##### EXCERPT TO READ #####

Breaking down a fat cell might take only 1 kcal, and yield 90. Breaking down a muscle cell might take 10kcal and yield 40 or something like that. I don’t have a clue what the real numbers are, I’m just trying to get a rough estimate.

As I understand it, that 25% cost is the “thermic effect” of metabolizing amino acids through the Krebs cycle, and not precisely what you are asking here. In autophagy, proteins are broken down into their constituent amino acids, which enter the labile pool for reuse. You could do a search on “proteolysis” or “protease” and see if anyone has calculated the cost of the reaction—it’s very likely been done, and Google Scholar should be able to turn it up.

I do know that enzyme reactions are generally less costly, because of how the enzyme potentiates the reaction, but you’d have to figure in whether any of the enzyme gets consumed in the reaction, or whether it simply acts as a catalyst, etc. As I understand it, the real metabolic cost of metabolizing protein comes from the work required to deaminate the amino acids and convert the freed nitrogen into uric acid (a process with several steps), and then the deaminated acids yield a lesser amount of ATP for the amount of energy it takes to run them through the Krebs cycle.

##### EXTRACTED DATA #####

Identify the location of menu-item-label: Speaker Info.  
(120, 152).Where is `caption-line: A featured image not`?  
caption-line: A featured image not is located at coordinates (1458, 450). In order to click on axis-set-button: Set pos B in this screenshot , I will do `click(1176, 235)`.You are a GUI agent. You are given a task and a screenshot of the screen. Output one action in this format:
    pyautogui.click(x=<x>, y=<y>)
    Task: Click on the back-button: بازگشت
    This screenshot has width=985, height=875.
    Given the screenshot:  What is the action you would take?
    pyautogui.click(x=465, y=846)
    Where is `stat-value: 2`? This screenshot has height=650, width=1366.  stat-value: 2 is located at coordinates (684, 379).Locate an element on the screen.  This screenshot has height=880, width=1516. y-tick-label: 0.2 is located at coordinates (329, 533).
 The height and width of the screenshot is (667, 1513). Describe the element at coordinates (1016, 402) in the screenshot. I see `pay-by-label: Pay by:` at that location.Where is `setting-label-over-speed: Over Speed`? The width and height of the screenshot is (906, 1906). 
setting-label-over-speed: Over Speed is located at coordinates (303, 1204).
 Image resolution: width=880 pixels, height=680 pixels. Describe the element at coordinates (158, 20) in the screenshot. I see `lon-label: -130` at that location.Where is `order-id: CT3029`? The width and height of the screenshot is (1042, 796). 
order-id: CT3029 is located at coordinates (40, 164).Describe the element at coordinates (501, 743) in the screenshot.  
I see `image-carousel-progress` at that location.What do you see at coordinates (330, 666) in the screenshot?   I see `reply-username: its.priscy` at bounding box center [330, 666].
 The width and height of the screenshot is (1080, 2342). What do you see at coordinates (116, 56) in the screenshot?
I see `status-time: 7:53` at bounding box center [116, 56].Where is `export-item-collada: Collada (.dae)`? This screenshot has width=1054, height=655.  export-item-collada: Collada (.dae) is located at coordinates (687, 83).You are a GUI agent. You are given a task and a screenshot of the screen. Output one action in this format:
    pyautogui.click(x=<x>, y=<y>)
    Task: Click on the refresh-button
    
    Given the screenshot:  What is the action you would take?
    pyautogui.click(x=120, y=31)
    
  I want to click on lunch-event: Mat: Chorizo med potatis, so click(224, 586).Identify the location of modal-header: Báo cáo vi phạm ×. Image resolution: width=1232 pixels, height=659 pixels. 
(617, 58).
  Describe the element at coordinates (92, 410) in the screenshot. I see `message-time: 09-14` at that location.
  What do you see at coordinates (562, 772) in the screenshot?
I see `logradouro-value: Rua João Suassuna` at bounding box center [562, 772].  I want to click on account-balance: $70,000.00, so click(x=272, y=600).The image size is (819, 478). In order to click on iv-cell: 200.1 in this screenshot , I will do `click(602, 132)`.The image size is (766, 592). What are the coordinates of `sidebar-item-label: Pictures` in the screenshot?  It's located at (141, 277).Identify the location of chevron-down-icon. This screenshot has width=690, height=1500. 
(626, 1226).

#####

In the excerpt on the energy cost of breaking down fat and muscle cells, what happens to proteins during autophagy?

They are broken down into their constituent amino acids, which enter the labile pool for reuse.